Speakers described a range of concerns including shelter conditions, limited public-facing information on the county’s animal-control website, the absence of a county-run spay/neuter program, and the discontinuation of the volunteer program. Several speakers said they had attempted to engage the Polk County Sheriff’s Office animal-control staff but received no substantive responses.
Becky Bywater, who said she compared animal-control services across Florida’s 10 most populous counties, told commissioners that Polk ranked poorly on several measures including spay/neuter programming and tethering ordinances. “Out of the 10, Polk is the only one that offers no services to that effect,” she said.
Eve Salambini and Kaye Bork both cited TNVR programs in nearby counties. Salambini said Hillsborough County performs about 2,200 TNVR surgeries a year and that larger volumes — 4,000 to 5,000 annually — are needed to see significant reductions in kitten intake and euthanasia. “Their euthanasia rate has dropped by 2,200,” she said of Hillsborough’s program, urging Polk County to consider scaling TNVR.

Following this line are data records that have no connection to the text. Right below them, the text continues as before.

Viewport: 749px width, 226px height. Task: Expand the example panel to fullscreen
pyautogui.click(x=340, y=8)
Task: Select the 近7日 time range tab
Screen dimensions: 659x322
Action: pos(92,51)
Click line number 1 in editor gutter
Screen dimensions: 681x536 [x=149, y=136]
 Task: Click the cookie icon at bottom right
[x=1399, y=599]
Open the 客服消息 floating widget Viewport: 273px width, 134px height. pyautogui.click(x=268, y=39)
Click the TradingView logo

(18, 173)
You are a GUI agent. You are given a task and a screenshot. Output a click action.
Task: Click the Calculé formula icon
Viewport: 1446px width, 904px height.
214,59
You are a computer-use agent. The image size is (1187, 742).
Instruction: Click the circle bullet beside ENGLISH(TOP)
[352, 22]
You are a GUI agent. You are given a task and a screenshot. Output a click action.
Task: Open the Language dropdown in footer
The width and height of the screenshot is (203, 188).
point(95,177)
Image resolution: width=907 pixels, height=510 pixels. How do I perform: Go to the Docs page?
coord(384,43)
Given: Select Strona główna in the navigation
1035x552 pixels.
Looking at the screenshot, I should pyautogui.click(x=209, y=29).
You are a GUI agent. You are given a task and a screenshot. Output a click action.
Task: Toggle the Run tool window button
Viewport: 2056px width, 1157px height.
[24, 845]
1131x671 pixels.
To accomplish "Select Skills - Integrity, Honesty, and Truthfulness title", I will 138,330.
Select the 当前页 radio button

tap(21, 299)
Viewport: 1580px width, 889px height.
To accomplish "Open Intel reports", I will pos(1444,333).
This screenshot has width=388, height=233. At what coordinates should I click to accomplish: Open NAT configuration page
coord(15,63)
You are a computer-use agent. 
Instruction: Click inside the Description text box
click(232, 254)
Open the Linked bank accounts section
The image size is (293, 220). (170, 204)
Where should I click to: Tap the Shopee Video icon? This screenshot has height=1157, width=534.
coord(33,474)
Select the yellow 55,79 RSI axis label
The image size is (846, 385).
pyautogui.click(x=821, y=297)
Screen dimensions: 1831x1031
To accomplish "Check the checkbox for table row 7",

Several speakers described operational problems at the county shelter. Betty Jean Amarel said she learned the county’s volunteer program had been discontinued and that much of the day-to-day shelter work was being done by inmates through a jail labor program. Kristen Alberg said she toured the shelter and described warm, crowded conditions and limited ventilation.
Ailey Vander Bush and others compared Polk’s animal-control budget to Orange County’s and said Polk’s published materials lacked operational detail and did not clearly show revenues or program spending. Vander Bush said Polk’s budget materials took longer to obtain via public records and that some requested breakdowns were missing.
Speakers asked the board to engage with the sheriff’s animal-control leadership, consider ordinance changes (including TNVR and restrictions on backyard breeding), restore volunteer opportunities and increase transparency in budgeting and operations. Commissioners and staff acknowledged the comments; no board action was taken at the meeting on animal-control policy.